Abstract
In the decade of the so-called ‘European Refugee Crisis’ from 2011 to 2020, Iraqi refugees filed over 200.000 pleas for asylum at the German Federal Office for Migration and Refugees (BAMF). At this first contact with the German administration, Iraqi asylum seekers must not only lay out their own identity in oder to obtain a refugee status, but also the circumstances of why they fled Iraq, and why they cannot go back. A third of them has to make their case again at the regional courts, after their initial pleas are rejected. And while these procedures often reveal tragic personal fates, the refugees’ testimonies also offer a unique view on the recent history of Iraq and this specific group of Iraqi emigrants’ idea about their home country.

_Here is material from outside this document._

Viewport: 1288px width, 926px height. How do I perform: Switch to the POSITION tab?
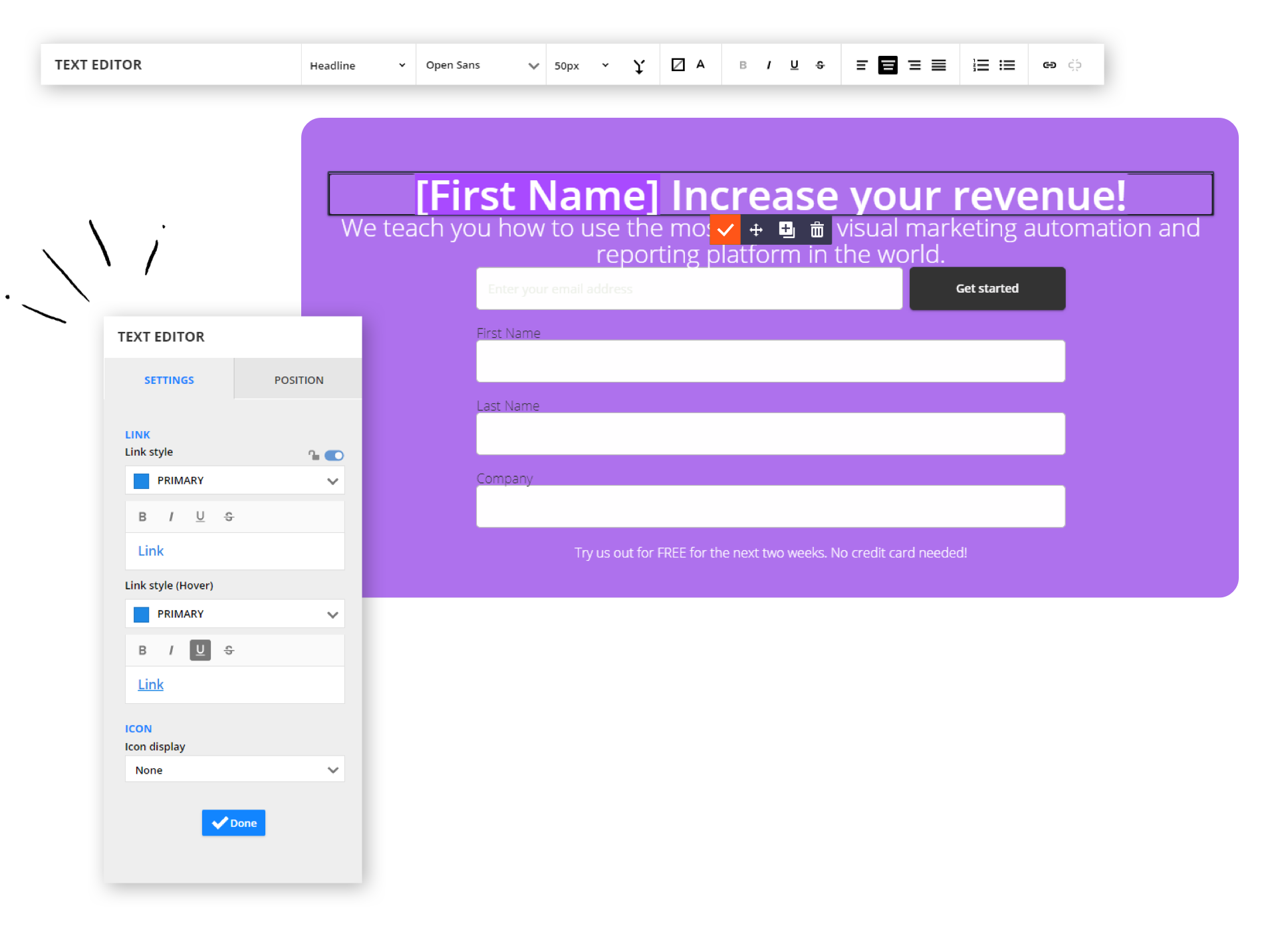point(298,379)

This project takes an in-depth look at that critical junction, where the identity of individual Iraqis and arguably the history of an entire nation meet the German asylum framework. Utilising a global intellectual history approach to contemporary Iraqi history, as well as the framework of migration studies literature, this project investigates the historical ‘idea of Iraq’ in the testimonies of Iraqi asylum seekers at the Hamburg Administrative Court from 2011 to 2021. Accounting for these refugees’ legal immigration testimonies in historical research not only acknowledges the personal tragedies, but also offers a unique view into Iraq’s troubled past, as they highlight some of the most impactful episodes of the country’s most recent history. The analysis of the anonymised court files is executed along three interconnected core themes: 1) The framings of the refugees’ own identity; 2) the reconstruction of the episodes of violence through the perception of threat and persecution that caused the individual acts of emigration; 3) the framing of the national history of Iraq as its perception as a (failed) nation/state.
The broad argument of the project is that the experience of migration and the encounter with the German bureaucracy uniquely shape the refugees’ idea of Iraq. Investigating the circumstances and motivations of the large scale Iraqi refugee movements through their own accounts thus not only gives the disenfranchised group of Iraqi emigrants a voice in framing their individual predicament and in writing their own national history. A comprehensive understanding on how the refugee experience shapes their idea of Iraq ultimately helps navigate their journey through the immigration and assimilation process.